REQUIRED WORK:
Each record is to be transcribed in full and exactly.

(Stored records)
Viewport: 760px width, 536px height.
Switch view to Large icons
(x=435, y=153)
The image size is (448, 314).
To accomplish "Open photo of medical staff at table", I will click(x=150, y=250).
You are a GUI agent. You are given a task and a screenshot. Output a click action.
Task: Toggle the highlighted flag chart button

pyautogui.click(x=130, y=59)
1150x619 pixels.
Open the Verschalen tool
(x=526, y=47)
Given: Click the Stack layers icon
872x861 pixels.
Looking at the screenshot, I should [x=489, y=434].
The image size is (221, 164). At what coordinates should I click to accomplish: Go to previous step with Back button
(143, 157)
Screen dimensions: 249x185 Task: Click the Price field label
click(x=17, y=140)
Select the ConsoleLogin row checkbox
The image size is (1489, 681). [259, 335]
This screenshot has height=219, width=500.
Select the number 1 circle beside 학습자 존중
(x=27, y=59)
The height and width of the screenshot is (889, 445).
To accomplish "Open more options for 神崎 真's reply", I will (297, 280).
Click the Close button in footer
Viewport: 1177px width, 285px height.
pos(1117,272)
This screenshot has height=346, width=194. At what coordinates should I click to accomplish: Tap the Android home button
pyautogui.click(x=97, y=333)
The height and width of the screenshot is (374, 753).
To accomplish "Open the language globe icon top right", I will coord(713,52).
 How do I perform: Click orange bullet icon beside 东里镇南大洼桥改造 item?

EXERCISE ANSWER:
Viewport: 760px width, 536px height.
Switch view to Large icons
(x=435, y=153)
The image size is (448, 314).
To accomplish "Open photo of medical staff at table", I will click(x=150, y=250).
You are a GUI agent. You are given a task and a screenshot. Output a click action.
Task: Toggle the highlighted flag chart button

pyautogui.click(x=130, y=59)
1150x619 pixels.
Open the Verschalen tool
(x=526, y=47)
Given: Click the Stack layers icon
872x861 pixels.
Looking at the screenshot, I should [x=489, y=434].
The image size is (221, 164). At what coordinates should I click to accomplish: Go to previous step with Back button
(143, 157)
Screen dimensions: 249x185 Task: Click the Price field label
click(x=17, y=140)
Select the ConsoleLogin row checkbox
The image size is (1489, 681). [259, 335]
This screenshot has height=219, width=500.
Select the number 1 circle beside 학습자 존중
(x=27, y=59)
The height and width of the screenshot is (889, 445).
To accomplish "Open more options for 神崎 真's reply", I will (297, 280).
Click the Close button in footer
Viewport: 1177px width, 285px height.
pos(1117,272)
This screenshot has height=346, width=194. At what coordinates should I click to accomplish: Tap the Android home button
pyautogui.click(x=97, y=333)
The height and width of the screenshot is (374, 753).
To accomplish "Open the language globe icon top right", I will coord(713,52).
 How do I perform: Click orange bullet icon beside 东里镇南大洼桥改造 item?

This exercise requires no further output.